When I manually set up the partition for Kubuntu I tell it that the mount point is "/", but shows me that the corresponding partitions for Ubuntu are to be mounted at "media/sda2" and "media/sda3"; these are the "boot" and "home" partitions for Ubuntu. Is that what I want?

If I change the mount point for sda2 and sda3 to '/' and "/home" respectively, it fusses about there being TWO partitions that have "/" as a mount point. As far as I can tell, it know nothing about dual-booting.

So I end up abandoning the install.

Some help, please. Thanks.

SgtDude
May 21st, 2008, 11:47 PM
When I manually set up the partition for Kubuntu I tell it that the mount point is "/", but shows me that the corresponding partitions for Ubuntu are to be mounted at "media/sda2" and "media/sda3"; these are the "boot" and "home" partitions for Ubuntu. Is that what I want?

If I change the mount point for sda2 and sda3 to '/' and "/home" respectively, it fusses about there being TWO partitions that have "/" as a mount point. As far as I can tell, it know nothing about dual-booting.

You're a little inconsistent in your post. In the first paragraph you say that sda2 is your /boot partition, but in the second paragraph you say sda2 is your / partition. Could you please clear this up?

In any case, you shouldn't have any major issues using the same partition for the /home mountpoint on both installs, but you will most definitely have issues using the same partition for your / mountpoint on both. I'm not sure about /boot, I've never tried using the same partition for 2 installs before.

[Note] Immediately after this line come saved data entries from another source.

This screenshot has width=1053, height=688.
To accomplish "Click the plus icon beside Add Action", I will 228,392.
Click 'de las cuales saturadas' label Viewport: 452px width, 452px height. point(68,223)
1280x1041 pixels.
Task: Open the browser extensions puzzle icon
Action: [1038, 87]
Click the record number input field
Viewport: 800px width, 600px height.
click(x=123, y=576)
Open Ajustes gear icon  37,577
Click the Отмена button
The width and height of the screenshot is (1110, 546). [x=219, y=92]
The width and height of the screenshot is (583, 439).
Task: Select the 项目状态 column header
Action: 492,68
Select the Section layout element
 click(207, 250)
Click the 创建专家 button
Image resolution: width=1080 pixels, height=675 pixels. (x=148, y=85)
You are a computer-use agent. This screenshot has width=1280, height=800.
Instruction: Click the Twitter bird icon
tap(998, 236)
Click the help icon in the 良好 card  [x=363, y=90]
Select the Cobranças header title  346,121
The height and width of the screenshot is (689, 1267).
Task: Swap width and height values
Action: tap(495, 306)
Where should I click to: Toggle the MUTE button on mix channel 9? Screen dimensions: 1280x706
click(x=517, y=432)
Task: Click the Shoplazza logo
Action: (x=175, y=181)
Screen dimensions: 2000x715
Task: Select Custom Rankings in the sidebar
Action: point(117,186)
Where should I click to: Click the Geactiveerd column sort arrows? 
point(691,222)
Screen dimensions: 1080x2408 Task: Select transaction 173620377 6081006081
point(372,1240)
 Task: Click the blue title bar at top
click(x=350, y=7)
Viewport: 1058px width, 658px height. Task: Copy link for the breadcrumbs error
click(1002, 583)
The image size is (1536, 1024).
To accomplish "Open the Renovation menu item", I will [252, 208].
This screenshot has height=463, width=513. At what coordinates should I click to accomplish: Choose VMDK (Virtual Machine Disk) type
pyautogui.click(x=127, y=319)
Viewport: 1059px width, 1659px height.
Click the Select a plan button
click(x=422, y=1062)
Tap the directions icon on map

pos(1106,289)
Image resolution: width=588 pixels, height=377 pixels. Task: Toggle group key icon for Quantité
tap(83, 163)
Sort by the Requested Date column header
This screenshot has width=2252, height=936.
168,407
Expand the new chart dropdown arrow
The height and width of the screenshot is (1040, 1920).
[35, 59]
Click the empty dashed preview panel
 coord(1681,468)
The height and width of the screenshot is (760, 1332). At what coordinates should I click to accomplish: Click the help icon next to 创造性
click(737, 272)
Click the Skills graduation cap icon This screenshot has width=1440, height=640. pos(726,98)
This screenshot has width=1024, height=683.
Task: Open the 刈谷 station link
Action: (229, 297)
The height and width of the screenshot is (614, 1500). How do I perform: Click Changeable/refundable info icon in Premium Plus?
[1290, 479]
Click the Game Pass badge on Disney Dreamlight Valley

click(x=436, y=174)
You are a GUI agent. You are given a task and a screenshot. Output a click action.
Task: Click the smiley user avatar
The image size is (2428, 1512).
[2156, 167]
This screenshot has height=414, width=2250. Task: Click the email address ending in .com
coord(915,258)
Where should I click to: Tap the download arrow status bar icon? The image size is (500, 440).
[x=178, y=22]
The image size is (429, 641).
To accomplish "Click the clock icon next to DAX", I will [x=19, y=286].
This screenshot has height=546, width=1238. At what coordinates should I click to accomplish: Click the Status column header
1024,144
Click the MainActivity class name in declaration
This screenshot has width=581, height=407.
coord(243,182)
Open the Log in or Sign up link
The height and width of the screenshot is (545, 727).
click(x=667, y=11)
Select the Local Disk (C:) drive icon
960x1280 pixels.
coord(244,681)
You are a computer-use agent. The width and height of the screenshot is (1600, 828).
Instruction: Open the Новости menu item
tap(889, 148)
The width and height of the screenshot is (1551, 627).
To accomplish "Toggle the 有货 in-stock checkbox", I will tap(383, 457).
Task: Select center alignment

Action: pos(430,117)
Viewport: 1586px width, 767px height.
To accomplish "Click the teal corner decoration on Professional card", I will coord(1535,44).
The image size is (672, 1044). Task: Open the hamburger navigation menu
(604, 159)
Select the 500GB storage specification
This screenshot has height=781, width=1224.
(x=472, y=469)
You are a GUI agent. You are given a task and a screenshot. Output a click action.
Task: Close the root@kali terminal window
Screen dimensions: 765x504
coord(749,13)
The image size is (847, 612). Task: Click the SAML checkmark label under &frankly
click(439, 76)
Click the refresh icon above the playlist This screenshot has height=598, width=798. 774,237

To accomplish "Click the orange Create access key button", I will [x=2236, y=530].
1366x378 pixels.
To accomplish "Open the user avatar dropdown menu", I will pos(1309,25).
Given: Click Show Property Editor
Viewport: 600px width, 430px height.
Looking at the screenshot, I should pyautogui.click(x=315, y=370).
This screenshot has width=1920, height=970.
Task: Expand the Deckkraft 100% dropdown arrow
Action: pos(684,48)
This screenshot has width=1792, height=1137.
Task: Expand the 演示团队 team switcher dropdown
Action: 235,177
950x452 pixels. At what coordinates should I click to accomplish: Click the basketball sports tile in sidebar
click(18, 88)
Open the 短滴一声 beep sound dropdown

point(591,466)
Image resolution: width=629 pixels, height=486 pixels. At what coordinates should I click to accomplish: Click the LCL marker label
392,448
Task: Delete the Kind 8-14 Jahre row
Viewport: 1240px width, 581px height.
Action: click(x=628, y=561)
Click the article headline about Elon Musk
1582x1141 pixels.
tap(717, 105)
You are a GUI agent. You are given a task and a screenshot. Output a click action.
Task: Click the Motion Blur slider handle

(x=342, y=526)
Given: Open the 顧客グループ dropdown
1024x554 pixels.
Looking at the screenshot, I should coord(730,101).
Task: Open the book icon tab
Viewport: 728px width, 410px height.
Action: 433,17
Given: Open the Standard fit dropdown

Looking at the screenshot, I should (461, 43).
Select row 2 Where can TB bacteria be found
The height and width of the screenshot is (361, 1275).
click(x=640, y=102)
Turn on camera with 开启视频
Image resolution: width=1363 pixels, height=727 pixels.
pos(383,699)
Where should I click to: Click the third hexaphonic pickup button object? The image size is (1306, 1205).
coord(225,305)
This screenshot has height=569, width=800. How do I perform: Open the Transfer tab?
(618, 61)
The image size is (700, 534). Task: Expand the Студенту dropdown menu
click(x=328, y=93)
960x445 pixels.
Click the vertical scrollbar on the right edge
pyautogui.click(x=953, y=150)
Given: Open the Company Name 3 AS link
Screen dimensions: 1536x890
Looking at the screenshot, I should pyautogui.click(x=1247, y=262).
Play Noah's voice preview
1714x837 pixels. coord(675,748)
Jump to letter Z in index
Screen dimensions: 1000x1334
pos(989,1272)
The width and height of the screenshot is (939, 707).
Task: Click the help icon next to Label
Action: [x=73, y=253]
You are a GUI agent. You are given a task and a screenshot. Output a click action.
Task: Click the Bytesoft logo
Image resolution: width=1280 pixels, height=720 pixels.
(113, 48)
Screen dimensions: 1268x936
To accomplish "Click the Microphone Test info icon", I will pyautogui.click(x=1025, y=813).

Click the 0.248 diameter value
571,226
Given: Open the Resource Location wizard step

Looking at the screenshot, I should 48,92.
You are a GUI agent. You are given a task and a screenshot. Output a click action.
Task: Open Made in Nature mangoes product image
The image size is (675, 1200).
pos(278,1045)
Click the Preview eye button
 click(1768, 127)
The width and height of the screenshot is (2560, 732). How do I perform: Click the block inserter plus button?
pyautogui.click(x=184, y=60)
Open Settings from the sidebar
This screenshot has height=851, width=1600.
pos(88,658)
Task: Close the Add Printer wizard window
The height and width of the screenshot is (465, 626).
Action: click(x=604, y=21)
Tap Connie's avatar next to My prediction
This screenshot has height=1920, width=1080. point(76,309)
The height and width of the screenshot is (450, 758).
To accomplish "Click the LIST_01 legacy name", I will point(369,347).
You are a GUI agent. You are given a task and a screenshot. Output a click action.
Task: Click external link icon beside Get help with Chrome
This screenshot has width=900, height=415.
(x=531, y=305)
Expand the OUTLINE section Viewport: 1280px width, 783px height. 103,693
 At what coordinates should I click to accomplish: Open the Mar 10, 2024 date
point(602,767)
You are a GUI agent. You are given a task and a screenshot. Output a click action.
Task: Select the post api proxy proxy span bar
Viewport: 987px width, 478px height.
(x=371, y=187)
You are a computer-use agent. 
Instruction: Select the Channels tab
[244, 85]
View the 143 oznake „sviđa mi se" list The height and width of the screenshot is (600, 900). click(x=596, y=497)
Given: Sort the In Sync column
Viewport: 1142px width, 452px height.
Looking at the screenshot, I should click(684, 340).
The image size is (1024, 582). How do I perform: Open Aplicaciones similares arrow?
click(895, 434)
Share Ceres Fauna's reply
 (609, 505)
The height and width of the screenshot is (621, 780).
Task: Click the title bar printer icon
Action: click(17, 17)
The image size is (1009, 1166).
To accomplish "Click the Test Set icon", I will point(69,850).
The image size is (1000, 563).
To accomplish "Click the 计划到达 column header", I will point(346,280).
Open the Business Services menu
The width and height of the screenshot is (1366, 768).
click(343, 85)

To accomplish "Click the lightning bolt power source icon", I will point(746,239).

Anyway, if you could describe the complete layout of your HD, that would be helpful. (i.e. sda1 - windows, sda2 - ubuntu /, sda3 - shared /home, sda4 - kubuntu /)

decatur-linux
May 22nd, 2008, 02:36 AM
Let me clarify my original post:

When I run GParted on my original Ubuntu 8.04 installation it shows this:
Partition---Filesystem---Mount Point
/dev/sda2---------ext3---------------/
/dev/sda3---------ext3---------------/home
/dev/sda4---------linux-swap
/dev/sda1---------extended

When I boot the Kubuntu live-CD and start to partition my 30Gb partition within the extended partition it shows this:
Partition---Filesystem---Mount Point
/dev/sda2---------ext3---------------/media/sda2
/dev/sda3---------ext3---------------/media/sda3
/dev/sda4---------linux-swap
/dev/sda1---------extended
.
.
.
I can understand mounting my /dev/sda3 at /media/sda3, but why mount my boot partition of Ubuntu at all? I realize that the /media/sdax is in relation to my new root [/] in Kubuntu, but it seems strange to me, and I don't want to lose my Ubuntu installation, so I abandon the Kubuntu install.

Thanks for your reply.

webarchitect
May 22nd, 2008, 02:42 AM
Well that is really interesting...I haven't tried dual booting before. I have been mainly running my other OS's and modules via virtual systems.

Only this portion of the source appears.